由于全长的myopodin蛋白很容易降解,即全长的myopodin蛋白不容易得到,因此,本发明克隆了其中的一段蛋白。
本发明的步骤为1)克隆myopodin基因N端1077bp的片断根据myopodin N端的此1077bp个碱基序列,设计一对引物,通过PCR扩增此片断;2)构建重组质粒把通过PCR扩增的目的片断插入到质粒pGEX-4T-2,然后转化到大肠杆菌中,在加入相应抗性的平板上筛选含有重组质粒的单菌落,然后从筛选出的菌体中提取重组质粒;3)在BL21中表达目的蛋白把提取的重组质粒转化到大肠杆菌BL21中,培养转化了重组质粒的BL21到OD值0.6~1.0,加入IPTG至0.2-0.8mM,诱导;4)经Glutathione-Sepharose-4B层析法纯化得到有生物活性的蛋白把诱导后的菌体离心收集后,用PBS重悬,加溶菌酶溶菌,再超声波破碎,然后把破碎后的菌液离心,收集上清,然后把上清于Glutathione-Sepharose-4B的beads混合,孵育过夜,第二天,离心收集beads,然后用谷胱甘肽洗脱下来目的蛋白;5)用此纯化后的蛋白做抗原去免疫兔子,得到了myopodin的抗体,用不完全福氏佐剂加强,取血,得到相应的抗血清。

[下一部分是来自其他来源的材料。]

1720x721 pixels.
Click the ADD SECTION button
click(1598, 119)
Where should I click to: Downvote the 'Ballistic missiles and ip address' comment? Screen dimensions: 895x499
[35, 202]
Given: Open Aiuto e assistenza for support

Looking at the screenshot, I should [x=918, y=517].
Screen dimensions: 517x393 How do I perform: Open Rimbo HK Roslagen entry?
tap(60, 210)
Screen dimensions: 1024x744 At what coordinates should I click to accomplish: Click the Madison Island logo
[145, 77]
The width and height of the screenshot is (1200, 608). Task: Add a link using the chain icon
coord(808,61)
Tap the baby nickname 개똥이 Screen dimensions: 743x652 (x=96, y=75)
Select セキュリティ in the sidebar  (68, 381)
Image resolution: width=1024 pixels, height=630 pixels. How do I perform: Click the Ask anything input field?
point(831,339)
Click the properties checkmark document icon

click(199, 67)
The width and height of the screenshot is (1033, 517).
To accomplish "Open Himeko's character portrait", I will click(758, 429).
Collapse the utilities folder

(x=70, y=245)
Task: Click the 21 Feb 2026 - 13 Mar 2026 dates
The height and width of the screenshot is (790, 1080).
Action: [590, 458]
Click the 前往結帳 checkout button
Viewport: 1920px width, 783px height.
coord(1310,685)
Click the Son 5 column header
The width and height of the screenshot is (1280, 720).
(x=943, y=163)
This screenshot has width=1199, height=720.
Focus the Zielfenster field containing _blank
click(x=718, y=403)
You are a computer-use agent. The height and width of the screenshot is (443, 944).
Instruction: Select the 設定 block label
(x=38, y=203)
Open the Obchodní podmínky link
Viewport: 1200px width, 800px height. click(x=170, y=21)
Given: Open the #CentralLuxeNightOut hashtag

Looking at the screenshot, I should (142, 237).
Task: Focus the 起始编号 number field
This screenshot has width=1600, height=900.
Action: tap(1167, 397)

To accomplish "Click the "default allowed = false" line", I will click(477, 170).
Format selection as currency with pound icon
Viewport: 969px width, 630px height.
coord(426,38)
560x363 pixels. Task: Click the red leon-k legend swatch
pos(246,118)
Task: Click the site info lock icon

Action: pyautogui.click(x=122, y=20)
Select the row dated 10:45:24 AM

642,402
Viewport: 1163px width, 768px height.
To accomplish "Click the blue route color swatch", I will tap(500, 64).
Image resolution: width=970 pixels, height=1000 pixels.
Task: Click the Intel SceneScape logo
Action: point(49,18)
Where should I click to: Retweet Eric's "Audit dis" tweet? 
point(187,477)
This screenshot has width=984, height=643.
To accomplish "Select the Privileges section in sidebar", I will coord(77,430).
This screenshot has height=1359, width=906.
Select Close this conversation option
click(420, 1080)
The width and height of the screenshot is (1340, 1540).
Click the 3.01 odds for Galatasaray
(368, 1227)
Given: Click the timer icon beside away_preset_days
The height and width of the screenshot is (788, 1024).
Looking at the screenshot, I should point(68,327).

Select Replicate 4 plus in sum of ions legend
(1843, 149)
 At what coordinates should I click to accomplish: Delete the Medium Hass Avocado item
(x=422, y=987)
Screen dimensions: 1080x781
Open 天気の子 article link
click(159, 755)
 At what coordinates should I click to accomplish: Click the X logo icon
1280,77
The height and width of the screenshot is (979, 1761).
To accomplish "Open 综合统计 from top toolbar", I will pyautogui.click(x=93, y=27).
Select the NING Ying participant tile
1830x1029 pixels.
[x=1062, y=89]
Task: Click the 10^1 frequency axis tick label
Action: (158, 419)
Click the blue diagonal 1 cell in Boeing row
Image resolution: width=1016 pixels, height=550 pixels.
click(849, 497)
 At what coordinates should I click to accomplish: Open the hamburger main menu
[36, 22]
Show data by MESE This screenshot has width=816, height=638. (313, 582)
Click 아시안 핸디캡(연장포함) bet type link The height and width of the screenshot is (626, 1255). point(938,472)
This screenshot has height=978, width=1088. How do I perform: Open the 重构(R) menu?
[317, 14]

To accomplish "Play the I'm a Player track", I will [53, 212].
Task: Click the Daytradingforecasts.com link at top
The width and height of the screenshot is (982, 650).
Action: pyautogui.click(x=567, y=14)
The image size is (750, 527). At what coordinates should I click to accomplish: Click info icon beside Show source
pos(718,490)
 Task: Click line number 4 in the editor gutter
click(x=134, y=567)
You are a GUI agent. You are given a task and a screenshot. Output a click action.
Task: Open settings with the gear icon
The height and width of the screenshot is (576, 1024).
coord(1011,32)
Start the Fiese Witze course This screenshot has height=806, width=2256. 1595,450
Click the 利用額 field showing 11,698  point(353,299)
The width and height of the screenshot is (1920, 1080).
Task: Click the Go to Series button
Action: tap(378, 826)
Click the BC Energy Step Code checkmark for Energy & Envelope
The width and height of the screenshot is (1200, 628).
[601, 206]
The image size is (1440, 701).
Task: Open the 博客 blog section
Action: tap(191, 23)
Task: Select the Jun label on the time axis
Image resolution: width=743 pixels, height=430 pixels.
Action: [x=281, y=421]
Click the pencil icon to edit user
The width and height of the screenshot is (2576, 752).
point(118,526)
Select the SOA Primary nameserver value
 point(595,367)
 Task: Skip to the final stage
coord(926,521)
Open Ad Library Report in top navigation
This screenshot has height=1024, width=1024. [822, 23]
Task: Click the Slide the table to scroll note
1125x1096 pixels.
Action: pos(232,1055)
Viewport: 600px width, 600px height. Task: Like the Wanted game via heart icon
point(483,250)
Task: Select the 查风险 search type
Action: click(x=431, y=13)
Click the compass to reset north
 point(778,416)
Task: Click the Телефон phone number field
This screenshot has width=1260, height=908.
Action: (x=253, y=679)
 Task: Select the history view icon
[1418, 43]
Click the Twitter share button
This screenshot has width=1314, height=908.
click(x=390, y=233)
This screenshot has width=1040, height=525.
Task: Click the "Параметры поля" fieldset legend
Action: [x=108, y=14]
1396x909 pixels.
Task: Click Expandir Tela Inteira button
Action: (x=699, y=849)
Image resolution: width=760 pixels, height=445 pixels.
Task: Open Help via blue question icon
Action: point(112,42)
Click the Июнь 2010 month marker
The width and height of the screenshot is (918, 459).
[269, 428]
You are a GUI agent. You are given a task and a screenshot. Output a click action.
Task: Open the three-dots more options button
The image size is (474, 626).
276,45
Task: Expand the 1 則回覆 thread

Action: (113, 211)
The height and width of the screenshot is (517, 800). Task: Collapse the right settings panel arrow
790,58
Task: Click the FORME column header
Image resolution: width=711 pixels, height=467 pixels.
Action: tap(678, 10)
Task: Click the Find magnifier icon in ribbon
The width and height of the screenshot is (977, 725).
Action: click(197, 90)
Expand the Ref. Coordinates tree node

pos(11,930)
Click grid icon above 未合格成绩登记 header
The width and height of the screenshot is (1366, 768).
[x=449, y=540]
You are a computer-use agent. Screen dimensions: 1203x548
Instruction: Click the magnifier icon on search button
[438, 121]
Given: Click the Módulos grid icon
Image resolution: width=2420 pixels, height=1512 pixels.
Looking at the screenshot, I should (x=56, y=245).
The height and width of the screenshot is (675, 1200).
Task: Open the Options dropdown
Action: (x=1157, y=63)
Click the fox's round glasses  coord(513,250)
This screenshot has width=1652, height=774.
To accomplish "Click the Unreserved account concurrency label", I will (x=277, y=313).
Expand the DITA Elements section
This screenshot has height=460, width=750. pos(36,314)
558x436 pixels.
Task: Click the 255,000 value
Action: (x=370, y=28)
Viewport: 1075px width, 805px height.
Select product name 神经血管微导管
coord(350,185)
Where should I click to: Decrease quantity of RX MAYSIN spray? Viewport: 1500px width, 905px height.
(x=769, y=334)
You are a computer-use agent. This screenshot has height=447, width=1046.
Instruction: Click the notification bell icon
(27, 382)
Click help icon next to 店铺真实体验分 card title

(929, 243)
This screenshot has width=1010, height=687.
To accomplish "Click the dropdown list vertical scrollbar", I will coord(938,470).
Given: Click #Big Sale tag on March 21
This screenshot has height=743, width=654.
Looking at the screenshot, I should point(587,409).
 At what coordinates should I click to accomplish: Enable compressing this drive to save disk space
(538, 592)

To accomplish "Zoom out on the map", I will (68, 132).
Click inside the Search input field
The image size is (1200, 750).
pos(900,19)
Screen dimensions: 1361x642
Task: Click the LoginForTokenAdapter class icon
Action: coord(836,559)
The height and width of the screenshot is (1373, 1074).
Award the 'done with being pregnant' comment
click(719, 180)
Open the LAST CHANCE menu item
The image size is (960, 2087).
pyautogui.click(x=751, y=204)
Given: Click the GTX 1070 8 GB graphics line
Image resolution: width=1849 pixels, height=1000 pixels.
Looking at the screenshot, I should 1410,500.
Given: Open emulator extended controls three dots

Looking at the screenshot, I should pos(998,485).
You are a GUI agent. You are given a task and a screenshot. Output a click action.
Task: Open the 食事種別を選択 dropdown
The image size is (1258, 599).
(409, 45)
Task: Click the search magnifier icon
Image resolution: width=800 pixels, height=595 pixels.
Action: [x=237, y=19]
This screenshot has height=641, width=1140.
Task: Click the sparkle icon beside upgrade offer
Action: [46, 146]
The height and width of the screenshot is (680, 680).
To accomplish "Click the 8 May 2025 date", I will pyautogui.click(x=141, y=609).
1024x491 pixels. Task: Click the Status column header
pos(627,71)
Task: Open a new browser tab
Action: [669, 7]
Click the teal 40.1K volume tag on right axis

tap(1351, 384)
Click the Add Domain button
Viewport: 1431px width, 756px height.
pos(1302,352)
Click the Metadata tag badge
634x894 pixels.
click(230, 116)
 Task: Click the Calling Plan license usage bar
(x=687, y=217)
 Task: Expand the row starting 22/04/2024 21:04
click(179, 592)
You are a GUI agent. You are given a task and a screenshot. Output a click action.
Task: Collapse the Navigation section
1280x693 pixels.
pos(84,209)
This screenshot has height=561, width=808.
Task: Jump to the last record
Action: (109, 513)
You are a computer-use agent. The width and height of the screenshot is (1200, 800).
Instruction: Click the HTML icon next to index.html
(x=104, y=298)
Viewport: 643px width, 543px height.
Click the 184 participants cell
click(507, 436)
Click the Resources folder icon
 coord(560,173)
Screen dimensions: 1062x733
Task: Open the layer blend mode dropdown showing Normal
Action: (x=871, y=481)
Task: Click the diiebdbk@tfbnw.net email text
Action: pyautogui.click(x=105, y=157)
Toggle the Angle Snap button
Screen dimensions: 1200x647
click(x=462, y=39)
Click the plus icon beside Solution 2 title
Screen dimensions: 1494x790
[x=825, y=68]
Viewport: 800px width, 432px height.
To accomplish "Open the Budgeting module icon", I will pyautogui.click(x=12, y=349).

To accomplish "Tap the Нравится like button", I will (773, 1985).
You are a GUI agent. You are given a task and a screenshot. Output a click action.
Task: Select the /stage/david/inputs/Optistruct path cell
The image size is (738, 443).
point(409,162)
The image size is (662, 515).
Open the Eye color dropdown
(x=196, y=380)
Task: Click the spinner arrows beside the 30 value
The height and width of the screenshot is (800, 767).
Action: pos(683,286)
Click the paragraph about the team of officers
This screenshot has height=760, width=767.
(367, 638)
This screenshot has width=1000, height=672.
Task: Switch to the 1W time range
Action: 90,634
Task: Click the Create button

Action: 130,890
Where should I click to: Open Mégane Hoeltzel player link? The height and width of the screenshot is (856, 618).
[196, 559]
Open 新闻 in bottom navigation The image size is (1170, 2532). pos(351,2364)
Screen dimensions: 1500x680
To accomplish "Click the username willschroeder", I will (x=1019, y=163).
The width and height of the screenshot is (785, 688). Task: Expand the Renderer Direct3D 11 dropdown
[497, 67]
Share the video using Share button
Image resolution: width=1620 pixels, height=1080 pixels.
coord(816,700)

在步骤3)中,在BL21中表达目的蛋白。把提取的重组质粒转化到大肠杆菌BL21中,37℃培养转化了重组质粒的BL21到OD值0.6~1.0,加入IPTG至0.2-0.8mM,25~37℃诱导3~5h。
在步骤4)中,把诱导后的菌体离心收集后,用PBS(pH8.0)重悬,加溶菌酶溶菌30~60min,再超声波破碎20~40次,每次6s。然后把破碎后的菌液在4℃下,10000rpm离心10min,收集上清,把上清于Glutathione-Sepharose-4B的beads混合,4℃下孵育过夜,第二天4℃下,500rpm离心5min收集beads,然后用10mM谷胱甘肽洗脱下来目的蛋白。
在步骤5)中,用此纯化后的蛋白做抗原去免疫兔子,得到myopodin的抗体,每只兔子每次用抗原蛋白400μg左右,间隔1周后用不完全福氏佐剂加强,连续4次,于第4次后1周取血,就得到相应的抗血清。
与已有的技术相比,由于用此方法得到的抗体是用在生物体内自然合成的myopodin蛋白做抗原得到的,myopodin蛋白的结构没有改变,所以得到的myopodin抗体不仅可以免疫有活性的myopodin蛋白而且也可以免疫变性后的myopodin线性蛋白(图1和图2),而且特异性很强。下面的图1和图2就是用Western blot和免疫荧光反应来鉴定我们的myopodin抗体的不仅可以免疫活性的myopodin蛋白而且还可以免疫变性的myopodin线性蛋白以及此抗体的特异性。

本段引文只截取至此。